Introduction

What is The New Yorker? I know it’s a great magazine and that it’s a tremendous source of pleasure in my life. But what exactly is it? This blog’s premise is that The New Yorker is a work of art, as worthy of comment and analysis as, say, Keats’s “Ode on a Grecian Urn.” Each week I review one or more aspects of the magazine’s latest issue. I suppose it’s possible to describe and analyze an entire issue, but I prefer to keep my reviews brief, and so I usually focus on just one or two pieces, to explore in each the signature style of its author. A piece by Nick Paumgarten is not like a piece by Jill Lepore, and neither is like a piece by Ian Frazier. One could not mistake Collins for Seabrook, or Bilger for Galchen, or Mogelson for Kolbert.

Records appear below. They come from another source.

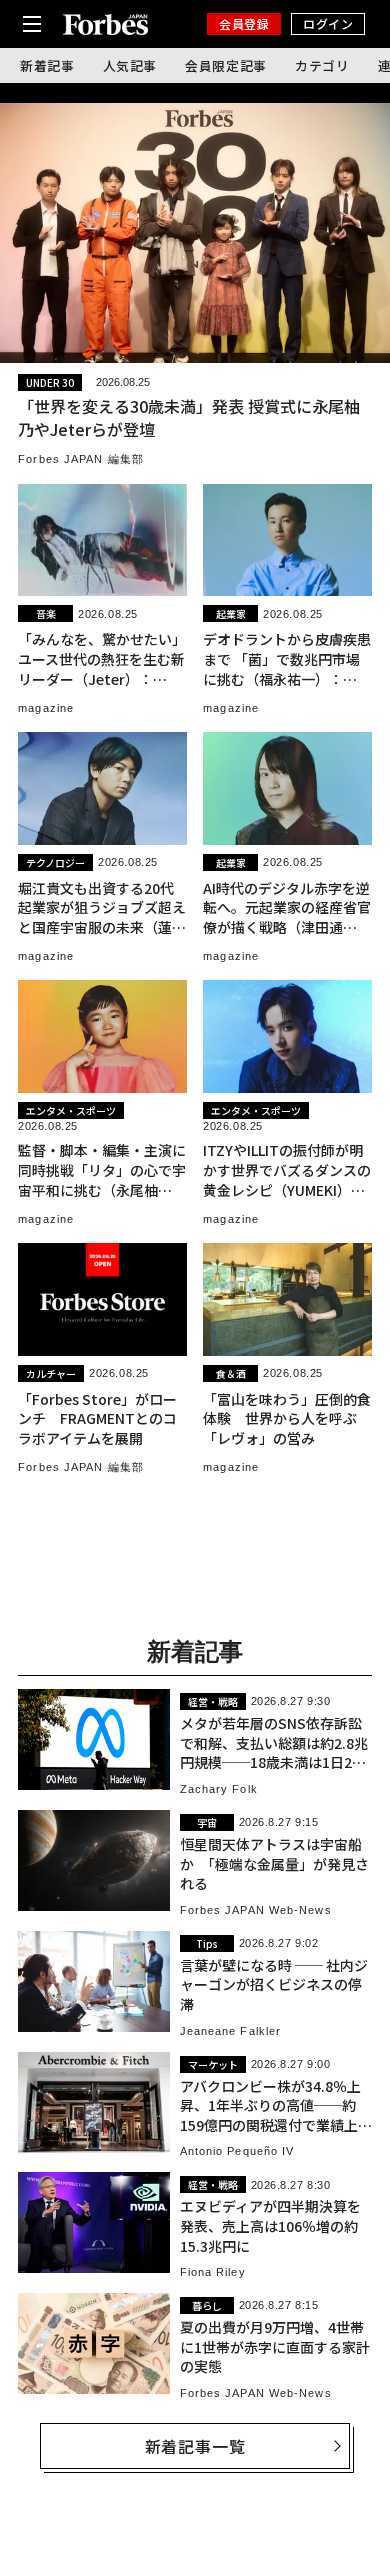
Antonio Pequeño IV (237, 2151)
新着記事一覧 (195, 2446)
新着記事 (47, 65)
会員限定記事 (226, 65)
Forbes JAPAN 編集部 (81, 459)
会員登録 (244, 23)
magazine (46, 708)
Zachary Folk (219, 1789)
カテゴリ (322, 65)
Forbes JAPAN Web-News (256, 1910)
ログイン (328, 23)
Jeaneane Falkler (231, 2031)
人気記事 (130, 65)
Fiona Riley (213, 2272)
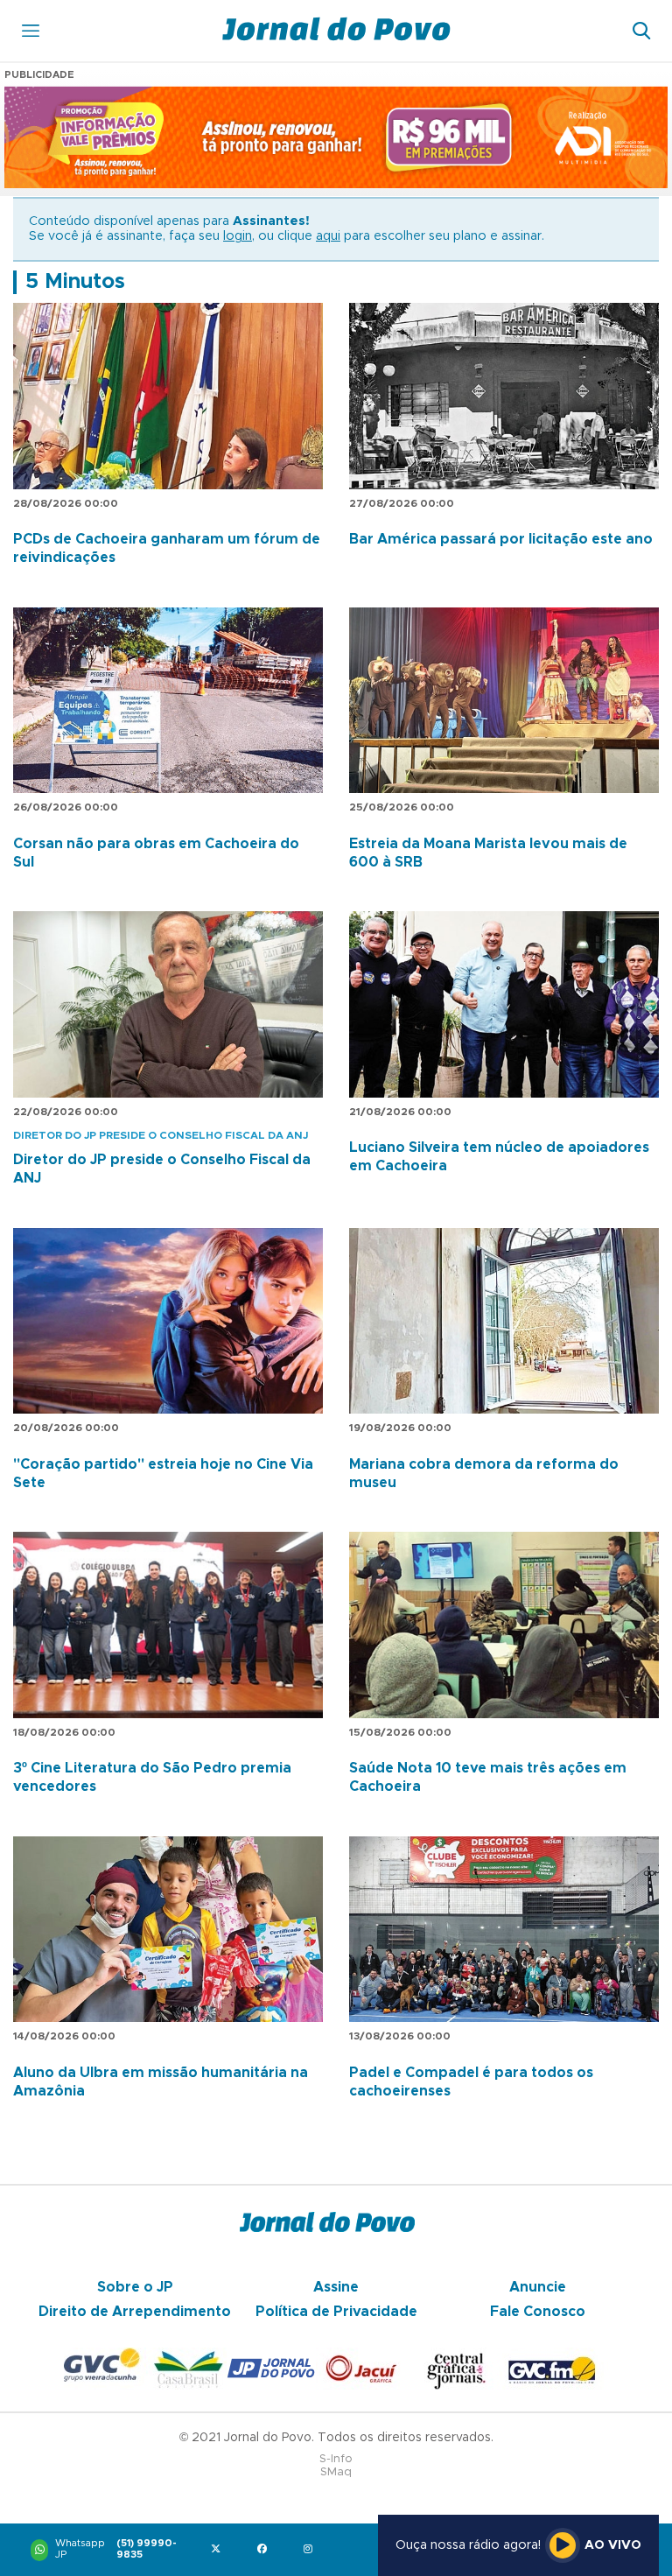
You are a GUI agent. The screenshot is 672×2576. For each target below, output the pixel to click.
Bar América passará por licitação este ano (501, 539)
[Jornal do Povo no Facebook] (265, 2550)
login (237, 236)
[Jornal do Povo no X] (219, 2550)
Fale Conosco (537, 2312)
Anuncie (537, 2287)
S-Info (336, 2459)
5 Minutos (75, 281)
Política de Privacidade (336, 2312)
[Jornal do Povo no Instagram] (312, 2550)
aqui (328, 236)
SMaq (336, 2472)
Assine (336, 2287)
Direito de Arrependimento (134, 2312)
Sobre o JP (135, 2287)
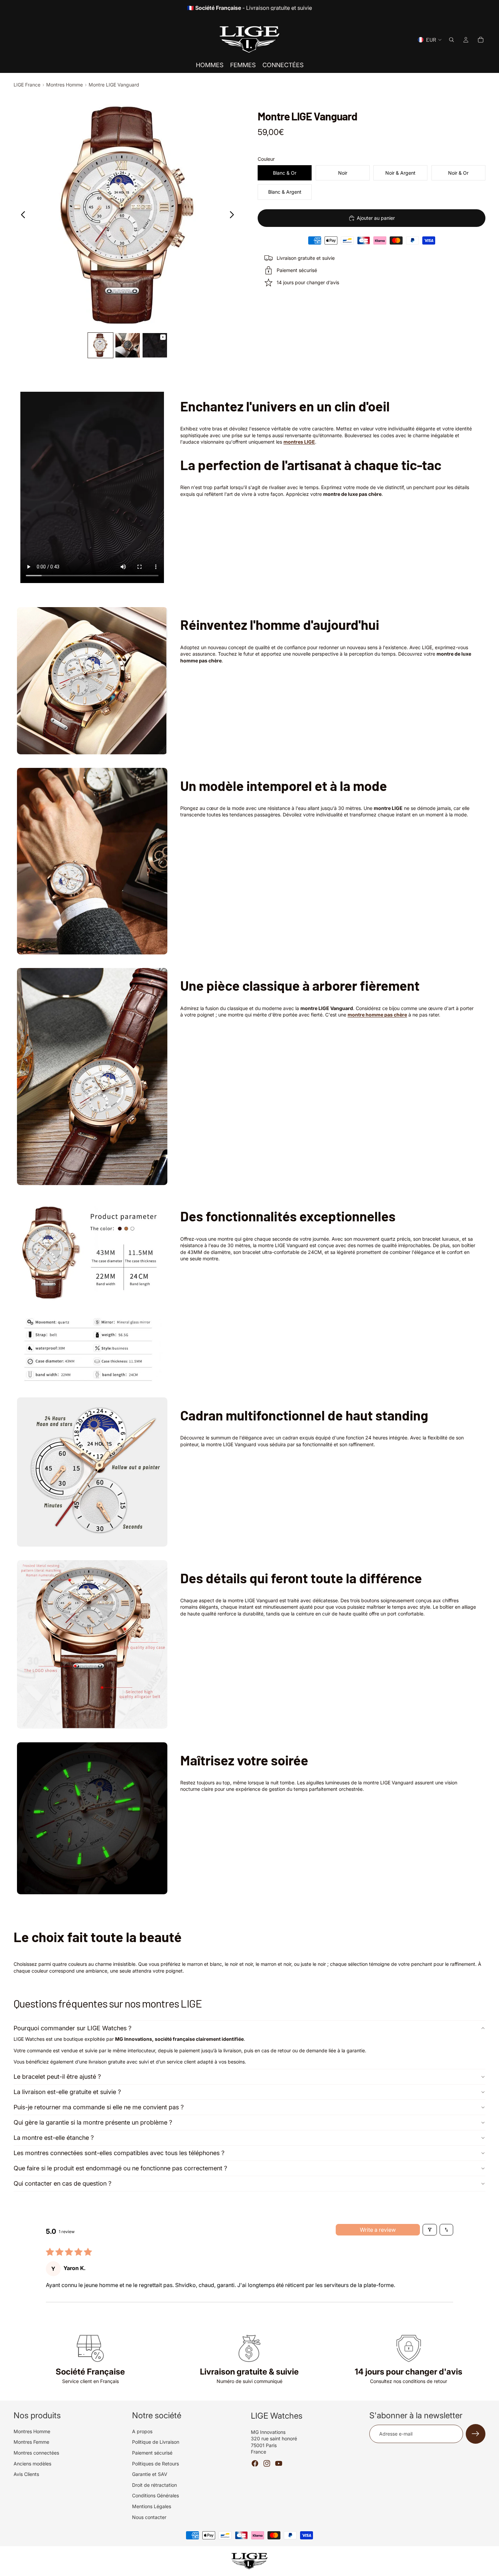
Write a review (378, 2229)
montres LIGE (299, 442)
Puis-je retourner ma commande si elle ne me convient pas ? (99, 2107)
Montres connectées (36, 2453)
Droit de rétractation (154, 2485)
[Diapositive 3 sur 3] (155, 345)
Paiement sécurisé (152, 2453)
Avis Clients (26, 2474)
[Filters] (430, 2229)
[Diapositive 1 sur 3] (100, 345)
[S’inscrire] (475, 2434)
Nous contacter (149, 2517)
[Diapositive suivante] (233, 215)
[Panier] (480, 39)
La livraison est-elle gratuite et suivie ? (67, 2091)
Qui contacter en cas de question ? (62, 2183)
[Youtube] (279, 2463)
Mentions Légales (151, 2506)
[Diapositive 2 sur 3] (127, 345)
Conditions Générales (155, 2495)
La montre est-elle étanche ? (54, 2137)
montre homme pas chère (377, 1015)
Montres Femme (31, 2442)
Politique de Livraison (155, 2442)
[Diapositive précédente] (21, 215)
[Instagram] (267, 2463)
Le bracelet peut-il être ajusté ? (57, 2076)
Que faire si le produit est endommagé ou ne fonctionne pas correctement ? (120, 2168)
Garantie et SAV (149, 2474)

Each has found a style, and it is that style that I respond to as I read, and want to understand and describe.

Saturday, April 16, 2016

Robert Sullivan's "A Young Artist Confronts the Sinking of the Titanic"


Illustration by Nico Jaimes















Yesterday, one of my favorite writers, Robert Sullivan, posted a delightful “Culture Desk” piece on newyorker.com titled "A Young Artist Confronts the Sinking of the Titanic." It’s a note on the opening of “The Titanic,” an exhibition of drawings at the Sweet Lorraine Gallery, “a small exhibition space on the third floor of Treasure Island Storage, a self-storage facility in Red Hook, Brooklyn.” The drawings are by ten-year-old artist Nico Jaimes.  Sullivan writes,

Nico answered questions about the drawings, which show the ship from many angles of the disaster—views of the lifeboats, the deck, the hull in various degrees of submersion. “That’s people getting off the Titanic,” he said of one. “I know that the first-class passengers got off first, and the second class got off second, and they made the third class wait for the lifeboats, but then there were no more lifeboats and everybody just panicked.” His drawing of the evacuation emphasized the less orderly aspects. “Yeah, panic,” he said, nodding.

Sullivan’s piece reminds me of some of his great “Talk of the Town” stories, e.g., "Say Cheese," "Super-Soaker," "Rabbit Ears," "Shredding Party," and "The Crossing." He’s a master Talk writer, right up there with Ian Frazier and Mark Singer. But he produces only one or two pieces a year. All the more reason to treasure them when they appear.